POV-Ray: Newsgroups: povray.beta-test: POV-Ray v3.7 charset behaviour: Re: POV-Ray v3.7 charset behaviour

POV-Ray : Newsgroups : povray.beta-test : POV-Ray v3.7 charset behaviour : Re: POV-Ray v3.7 charset behaviour		Server Time 20 Apr 2024 08:15:38 EDT (-0400)
From: Kenneth
Date: 25 Jun 2018 05:45:00
Message: <web.5b30b8c84a827126a47873e10@news.povray.org>
Living in the U.S, I've never paid much attention to text encodings other than
ASCII ("US-ASCII" I suppose)-- although I've seen "UTF-8" etc. show up from time
to time in others' scene files or include files.

When writing my own include files manually (for my own use, and saved as 'plain
text'), I've always used either Window's NOTEPAD or WORDPAD-- only because they
are simple and available. But I'm having a problem saving even a *simple* UTF-8
file.

WORDPAD (in my Win7 installation) can encode text in different ways:
plain text (.txt)-- is that the same as ANSI?
Rich Text Format (.rtf)-- one of Microsoft's own file-types
Unicode (.txt ?)
Unicode big endian (.txt ?)
UTF-8 (.txt ?)
.... plus a few others like XML and such.

——————————

▶ _Problem 1_: Transcribe part of the POV-Ray charset post above, beginning with the words "When writing my" and stopping after "endian (.txt ?)".
▶ _Problem 2_: Write the next part of the POV-Ray charset post, picking up after its final line.

▶ _Material provided_:
——————————

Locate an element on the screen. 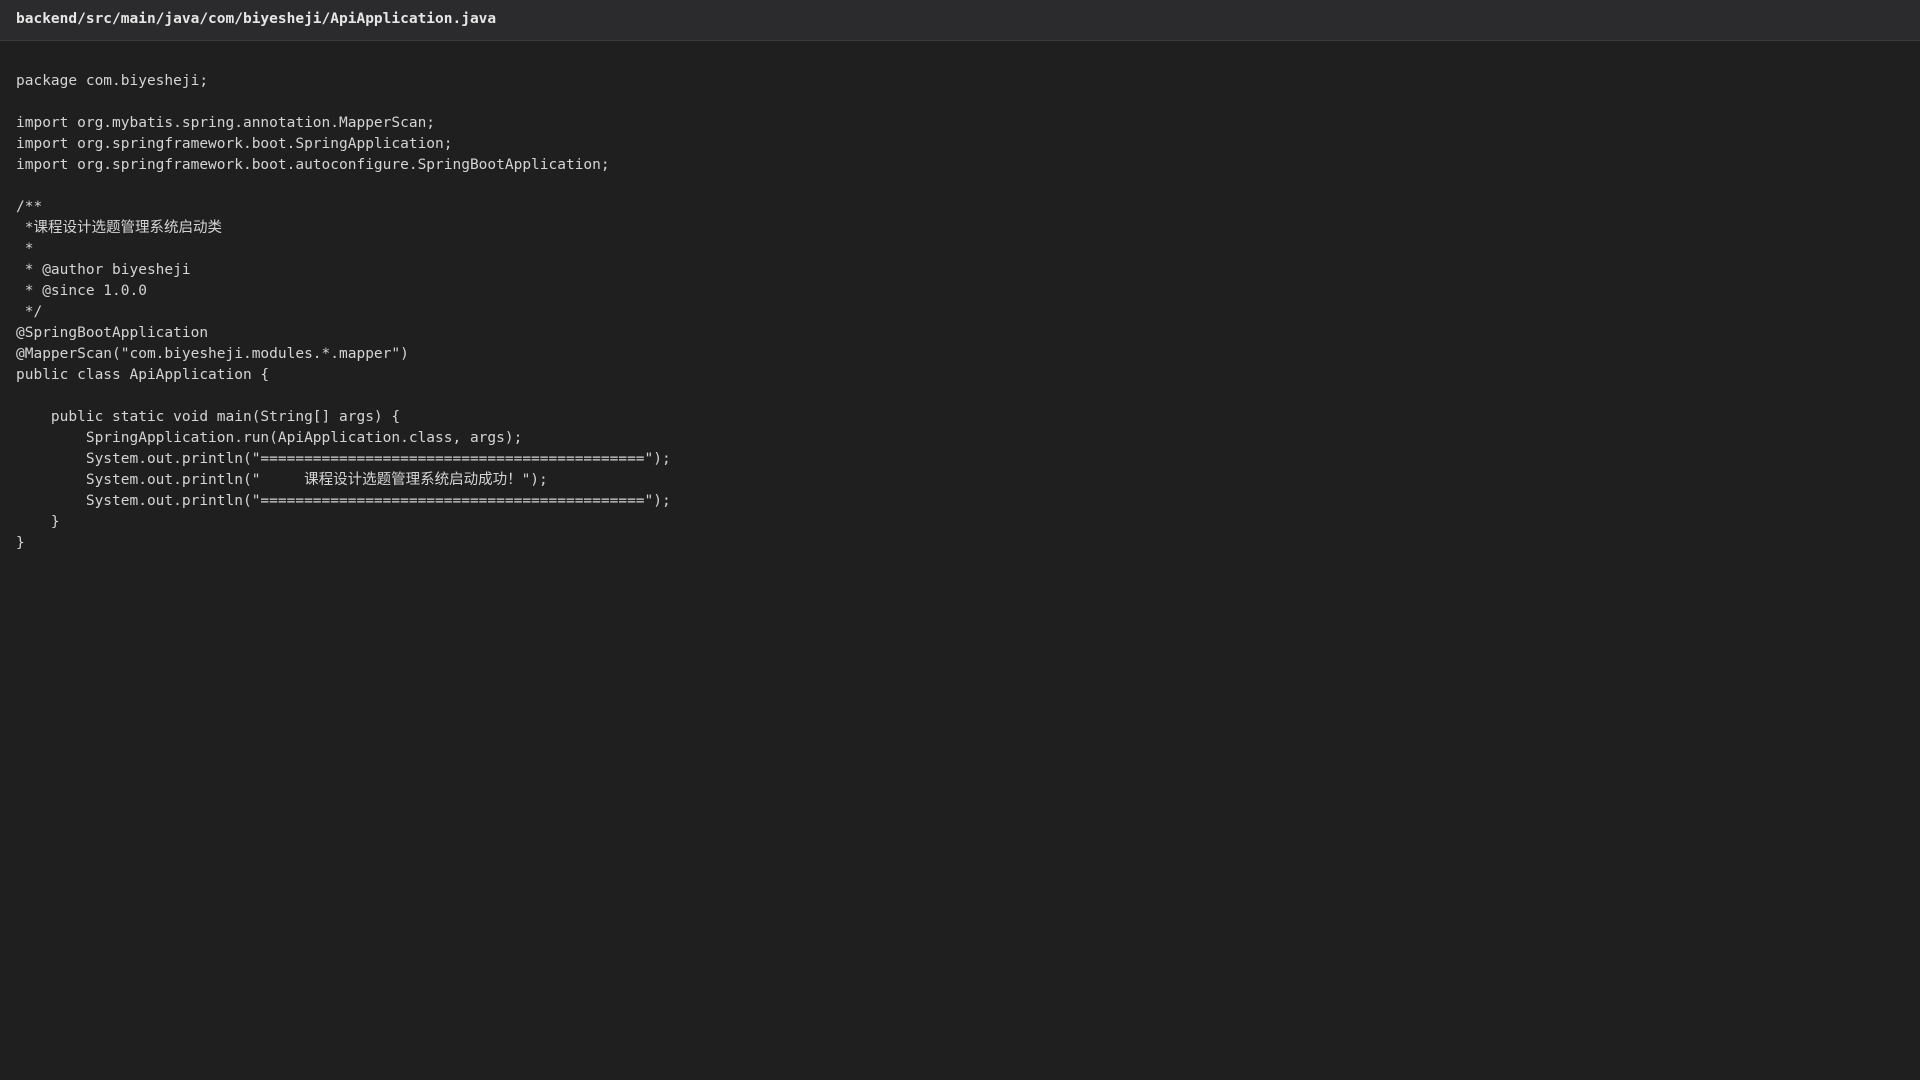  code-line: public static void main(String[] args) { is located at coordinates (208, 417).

——————————

▶ _Final answer 1_:
When writing my own include files manually (for my own use, and saved as 'plain
text'), I've always used either Window's NOTEPAD or WORDPAD-- only because they
are simple and available. But I'm having a problem saving even a *simple* UTF-8
file.

WORDPAD (in my Win7 installation) can encode text in different ways:
plain text (.txt)-- is that the same as ANSI?
Rich Text Format (.rtf)-- one of Microsoft's own file-types
Unicode (.txt ?)
Unicode big endian (.txt ?)

▶ _Final answer 2_:
[I assume that the various Unicode files are output as .txt file types.]

The thing is, WORDPAD's  'plain text file' is the ONLY one of its own encodings
that can be successfully read by POV-Ray as a text include file; all the others
produce various error messages. Most of those errors are expected-- but even a
UTF-8 file doesn't work. This is... odd. Perhaps I don't understand how to use
Unicode files. OR, WORDPAD isn't writng the file correctly??

Code example:
#version 3.71;  // using 3.7.1 beta 9
global_settings {assumed_gamma 1.0 charset utf8}
#include "text file as UTF8.txt" // Saved as UTF-8. No strings in
           // the contents, just a single line--  #local R = 45;

Fatal error result:
"illegal character in input file, value is ef"
This happens whether global_settings has charset utf8 or no charset at all.
(BTW, I can't 'see' the 'ef' value when I open the file.) So It appears that
WORDPAD is appending a small header-- a BOM?-- which may not conform to UTF-8
specs(?)

So I tried it a different way, just to be complete:
#version 3.71;
global_settings {assumed_gamma 1.0} // NO charset here
#include "text file as UTF8.txt" // Saved as UTF-8 again, but this one
// has  global_settings{charset utf8}, plus   #local R = 45;

.... which has the same fatal result.

I looked at various Wikipedia pages ( "US-ASCII", Windows WordPad app", "UTF-8",
"Comparison of Unicode encodings" ), but I *still* don't have a full grasp of
the facts:

"WordPad for Windows XP [and later?] added full Unicode support, enabling
WordPad to support multiple languages..."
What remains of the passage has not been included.